Cross-Platform Architecture Mismatches

Problem: Building ARM64 Docker images on a local ARM machine (M3 Mac) using standard GitHub Action runners (x86_64) resulted in subtle emulation failures, causing instant container crashes upon deployment to AWS.

Solution: Engineered a dedicated QEMU-based CI/CD pipeline using Docker Buildx within GitHub Actions to force true cross-compilation. This ensured stable, native ARM64 image generation for the production environment.

The API Identity Crisis

Problem: Initially, I used FastAPI wrapped in mangum for all my Serverless Python services.

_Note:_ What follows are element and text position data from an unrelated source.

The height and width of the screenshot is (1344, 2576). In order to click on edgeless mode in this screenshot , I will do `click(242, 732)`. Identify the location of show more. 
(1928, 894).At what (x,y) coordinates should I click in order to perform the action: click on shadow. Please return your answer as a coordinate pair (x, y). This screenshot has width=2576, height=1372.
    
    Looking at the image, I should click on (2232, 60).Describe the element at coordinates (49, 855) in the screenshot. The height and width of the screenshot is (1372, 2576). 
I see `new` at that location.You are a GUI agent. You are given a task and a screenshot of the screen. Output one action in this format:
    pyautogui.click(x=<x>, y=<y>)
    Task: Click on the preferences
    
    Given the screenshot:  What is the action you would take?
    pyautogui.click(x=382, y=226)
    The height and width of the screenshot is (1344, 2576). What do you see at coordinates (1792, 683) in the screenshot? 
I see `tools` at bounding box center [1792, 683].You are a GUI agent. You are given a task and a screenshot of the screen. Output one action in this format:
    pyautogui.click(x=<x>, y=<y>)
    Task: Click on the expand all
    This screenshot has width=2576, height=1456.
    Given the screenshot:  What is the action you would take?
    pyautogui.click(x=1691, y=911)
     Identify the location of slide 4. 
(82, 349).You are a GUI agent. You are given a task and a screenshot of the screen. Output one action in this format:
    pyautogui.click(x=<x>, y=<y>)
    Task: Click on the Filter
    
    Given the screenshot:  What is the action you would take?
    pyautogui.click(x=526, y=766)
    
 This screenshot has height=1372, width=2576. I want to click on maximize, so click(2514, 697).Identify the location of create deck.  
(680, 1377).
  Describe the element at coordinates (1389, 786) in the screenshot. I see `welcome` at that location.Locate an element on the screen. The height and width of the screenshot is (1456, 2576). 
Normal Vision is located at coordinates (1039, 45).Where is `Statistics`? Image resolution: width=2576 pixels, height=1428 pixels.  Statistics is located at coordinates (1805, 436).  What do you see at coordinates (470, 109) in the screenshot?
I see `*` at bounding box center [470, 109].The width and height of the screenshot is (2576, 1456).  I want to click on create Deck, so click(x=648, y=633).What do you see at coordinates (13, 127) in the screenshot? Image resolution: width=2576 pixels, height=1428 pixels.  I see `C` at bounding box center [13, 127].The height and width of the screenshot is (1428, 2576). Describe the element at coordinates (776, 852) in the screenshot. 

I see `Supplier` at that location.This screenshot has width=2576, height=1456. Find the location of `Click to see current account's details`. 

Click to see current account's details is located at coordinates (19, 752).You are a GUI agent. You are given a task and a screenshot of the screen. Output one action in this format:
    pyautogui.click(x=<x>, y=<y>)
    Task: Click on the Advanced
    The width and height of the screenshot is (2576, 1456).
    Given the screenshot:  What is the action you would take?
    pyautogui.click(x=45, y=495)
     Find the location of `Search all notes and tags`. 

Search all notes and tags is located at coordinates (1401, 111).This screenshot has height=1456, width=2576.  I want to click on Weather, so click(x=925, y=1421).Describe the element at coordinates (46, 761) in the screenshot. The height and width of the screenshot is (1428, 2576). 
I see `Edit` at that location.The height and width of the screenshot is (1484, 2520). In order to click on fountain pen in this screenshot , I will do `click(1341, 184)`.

For simple ingestion or interaction-logging endpoints, the FastAPI overhead was adding 100+ lines of boilerplate, unnecessary dependencies, and increasing the cold-start time for no tangible benefit.

Solution: The ultimate abstraction is removing the abstraction. I ripped FastAPI out of the lightweight microservices and rewrote them as pure, 30-line native AWS Lambda handlers. By manually parsing the JSON and returning the exact HTTP headers API Gateway expects, I drastically reduced the package size, cold-start latency, and point-of-failure surface area.